### DESCRIPTION OF THE TASK
Give again, word for word, every line in the entries below from the line with "Task: Click the center text alignment icon" up to and including the line with "Task: Click the Right To Left section heading", and no other line.

(DATA TO EXAMINE begins)

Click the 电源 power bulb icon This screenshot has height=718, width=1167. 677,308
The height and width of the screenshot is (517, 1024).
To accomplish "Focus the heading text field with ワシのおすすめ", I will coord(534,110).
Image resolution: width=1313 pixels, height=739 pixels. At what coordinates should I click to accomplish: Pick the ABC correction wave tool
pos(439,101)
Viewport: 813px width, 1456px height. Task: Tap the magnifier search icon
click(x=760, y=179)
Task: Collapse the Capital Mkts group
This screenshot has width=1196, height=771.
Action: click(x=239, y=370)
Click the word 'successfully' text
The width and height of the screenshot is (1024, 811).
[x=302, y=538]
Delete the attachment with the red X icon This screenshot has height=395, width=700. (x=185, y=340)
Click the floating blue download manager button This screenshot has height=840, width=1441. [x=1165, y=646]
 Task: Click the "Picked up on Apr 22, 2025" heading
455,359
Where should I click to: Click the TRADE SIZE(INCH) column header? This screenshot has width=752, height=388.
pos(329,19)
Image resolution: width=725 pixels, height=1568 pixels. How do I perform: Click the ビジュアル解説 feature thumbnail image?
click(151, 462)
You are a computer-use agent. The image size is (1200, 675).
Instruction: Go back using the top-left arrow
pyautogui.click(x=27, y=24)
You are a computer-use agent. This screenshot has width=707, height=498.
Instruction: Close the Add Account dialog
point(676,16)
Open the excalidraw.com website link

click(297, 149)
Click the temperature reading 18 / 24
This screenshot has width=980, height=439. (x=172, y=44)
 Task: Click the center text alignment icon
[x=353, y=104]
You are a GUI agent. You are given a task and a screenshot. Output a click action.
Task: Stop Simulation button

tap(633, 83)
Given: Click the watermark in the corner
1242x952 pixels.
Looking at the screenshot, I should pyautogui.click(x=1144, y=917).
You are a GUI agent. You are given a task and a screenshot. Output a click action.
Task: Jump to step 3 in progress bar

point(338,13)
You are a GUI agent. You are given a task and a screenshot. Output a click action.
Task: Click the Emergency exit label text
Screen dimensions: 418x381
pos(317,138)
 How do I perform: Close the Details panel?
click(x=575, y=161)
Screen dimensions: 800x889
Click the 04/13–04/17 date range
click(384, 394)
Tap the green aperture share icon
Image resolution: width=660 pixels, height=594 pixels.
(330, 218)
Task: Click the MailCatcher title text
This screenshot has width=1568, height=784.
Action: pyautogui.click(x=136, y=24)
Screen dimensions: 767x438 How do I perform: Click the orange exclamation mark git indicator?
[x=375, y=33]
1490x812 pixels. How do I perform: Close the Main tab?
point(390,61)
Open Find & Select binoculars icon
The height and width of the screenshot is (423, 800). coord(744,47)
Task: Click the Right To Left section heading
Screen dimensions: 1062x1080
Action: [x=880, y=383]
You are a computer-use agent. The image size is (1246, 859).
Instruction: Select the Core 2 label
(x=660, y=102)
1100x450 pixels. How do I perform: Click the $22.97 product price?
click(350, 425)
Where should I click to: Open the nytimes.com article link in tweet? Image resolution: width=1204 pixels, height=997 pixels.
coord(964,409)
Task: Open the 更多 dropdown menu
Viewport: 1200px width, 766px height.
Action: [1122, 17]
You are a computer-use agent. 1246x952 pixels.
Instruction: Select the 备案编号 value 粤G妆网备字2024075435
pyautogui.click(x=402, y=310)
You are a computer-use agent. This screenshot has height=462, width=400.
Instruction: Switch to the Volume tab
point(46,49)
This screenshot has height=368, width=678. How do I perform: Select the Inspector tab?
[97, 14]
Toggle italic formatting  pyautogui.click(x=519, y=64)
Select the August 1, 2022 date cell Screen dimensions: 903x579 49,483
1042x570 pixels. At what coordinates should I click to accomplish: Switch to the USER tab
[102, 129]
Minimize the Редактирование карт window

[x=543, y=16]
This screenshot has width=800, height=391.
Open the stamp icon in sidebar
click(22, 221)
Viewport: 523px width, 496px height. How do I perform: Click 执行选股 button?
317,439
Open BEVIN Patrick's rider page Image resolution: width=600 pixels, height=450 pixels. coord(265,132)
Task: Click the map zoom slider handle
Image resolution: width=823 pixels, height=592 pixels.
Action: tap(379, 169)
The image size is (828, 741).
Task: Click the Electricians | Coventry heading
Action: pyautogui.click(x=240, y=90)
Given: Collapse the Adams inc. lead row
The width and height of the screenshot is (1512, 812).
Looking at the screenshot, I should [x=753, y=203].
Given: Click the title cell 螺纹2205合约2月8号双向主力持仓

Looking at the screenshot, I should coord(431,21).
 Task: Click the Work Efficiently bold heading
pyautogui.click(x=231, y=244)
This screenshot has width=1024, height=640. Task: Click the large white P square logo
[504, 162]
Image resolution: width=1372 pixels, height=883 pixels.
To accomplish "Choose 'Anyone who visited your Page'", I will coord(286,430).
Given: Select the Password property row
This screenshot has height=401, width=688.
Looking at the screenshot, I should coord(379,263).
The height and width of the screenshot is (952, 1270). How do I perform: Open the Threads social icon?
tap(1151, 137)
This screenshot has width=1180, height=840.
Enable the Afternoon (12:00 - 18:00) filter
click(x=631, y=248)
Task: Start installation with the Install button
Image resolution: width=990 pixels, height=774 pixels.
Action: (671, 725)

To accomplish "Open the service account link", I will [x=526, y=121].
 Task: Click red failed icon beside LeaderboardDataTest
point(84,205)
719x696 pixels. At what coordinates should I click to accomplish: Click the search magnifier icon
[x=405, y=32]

(DATA TO EXAMINE ends)

### SOLUTION
 Task: Click the center text alignment icon
[x=353, y=104]
You are a GUI agent. You are given a task and a screenshot. Output a click action.
Task: Stop Simulation button

tap(633, 83)
Given: Click the watermark in the corner
1242x952 pixels.
Looking at the screenshot, I should pyautogui.click(x=1144, y=917).
You are a GUI agent. You are given a task and a screenshot. Output a click action.
Task: Jump to step 3 in progress bar

point(338,13)
You are a GUI agent. You are given a task and a screenshot. Output a click action.
Task: Click the Emergency exit label text
Screen dimensions: 418x381
pos(317,138)
 How do I perform: Close the Details panel?
click(x=575, y=161)
Screen dimensions: 800x889
Click the 04/13–04/17 date range
click(384, 394)
Tap the green aperture share icon
Image resolution: width=660 pixels, height=594 pixels.
(330, 218)
Task: Click the MailCatcher title text
This screenshot has width=1568, height=784.
Action: pyautogui.click(x=136, y=24)
Screen dimensions: 767x438 How do I perform: Click the orange exclamation mark git indicator?
[x=375, y=33]
1490x812 pixels. How do I perform: Close the Main tab?
point(390,61)
Open Find & Select binoculars icon
The height and width of the screenshot is (423, 800). coord(744,47)
Task: Click the Right To Left section heading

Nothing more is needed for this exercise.